── DATA

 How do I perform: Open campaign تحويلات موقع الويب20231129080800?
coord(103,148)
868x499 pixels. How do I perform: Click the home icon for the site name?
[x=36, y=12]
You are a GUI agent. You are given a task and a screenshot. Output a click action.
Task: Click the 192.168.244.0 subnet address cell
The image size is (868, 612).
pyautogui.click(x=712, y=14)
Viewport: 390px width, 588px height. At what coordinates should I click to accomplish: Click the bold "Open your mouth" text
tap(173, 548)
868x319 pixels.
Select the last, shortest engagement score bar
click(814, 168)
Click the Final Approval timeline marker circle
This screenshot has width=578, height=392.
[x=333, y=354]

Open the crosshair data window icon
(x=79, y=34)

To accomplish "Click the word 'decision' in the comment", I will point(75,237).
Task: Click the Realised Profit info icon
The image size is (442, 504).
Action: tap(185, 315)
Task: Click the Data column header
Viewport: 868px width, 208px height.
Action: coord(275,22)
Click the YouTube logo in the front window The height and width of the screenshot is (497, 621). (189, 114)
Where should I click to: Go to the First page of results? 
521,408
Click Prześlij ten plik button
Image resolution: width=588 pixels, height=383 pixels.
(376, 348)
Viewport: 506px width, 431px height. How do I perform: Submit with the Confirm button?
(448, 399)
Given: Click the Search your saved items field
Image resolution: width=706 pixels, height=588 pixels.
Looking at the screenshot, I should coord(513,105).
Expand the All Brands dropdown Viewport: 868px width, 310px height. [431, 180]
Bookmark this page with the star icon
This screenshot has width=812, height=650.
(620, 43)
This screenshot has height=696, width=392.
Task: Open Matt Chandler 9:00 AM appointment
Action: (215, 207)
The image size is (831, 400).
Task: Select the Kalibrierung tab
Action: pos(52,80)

────

## EXERCISE DIRECTIONS
Exactly the lines from the one with "Click the YouTube" through the end of the entries, both included, should be written out, and no others.

## ANSWER FOR THE TASK
Click the YouTube logo in the front window The height and width of the screenshot is (497, 621). (189, 114)
Where should I click to: Go to the First page of results? 
521,408
Click Prześlij ten plik button
Image resolution: width=588 pixels, height=383 pixels.
(376, 348)
Viewport: 506px width, 431px height. How do I perform: Submit with the Confirm button?
(448, 399)
Given: Click the Search your saved items field
Image resolution: width=706 pixels, height=588 pixels.
Looking at the screenshot, I should coord(513,105).
Expand the All Brands dropdown Viewport: 868px width, 310px height. [431, 180]
Bookmark this page with the star icon
This screenshot has width=812, height=650.
(620, 43)
This screenshot has height=696, width=392.
Task: Open Matt Chandler 9:00 AM appointment
Action: (215, 207)
The image size is (831, 400).
Task: Select the Kalibrierung tab
Action: pos(52,80)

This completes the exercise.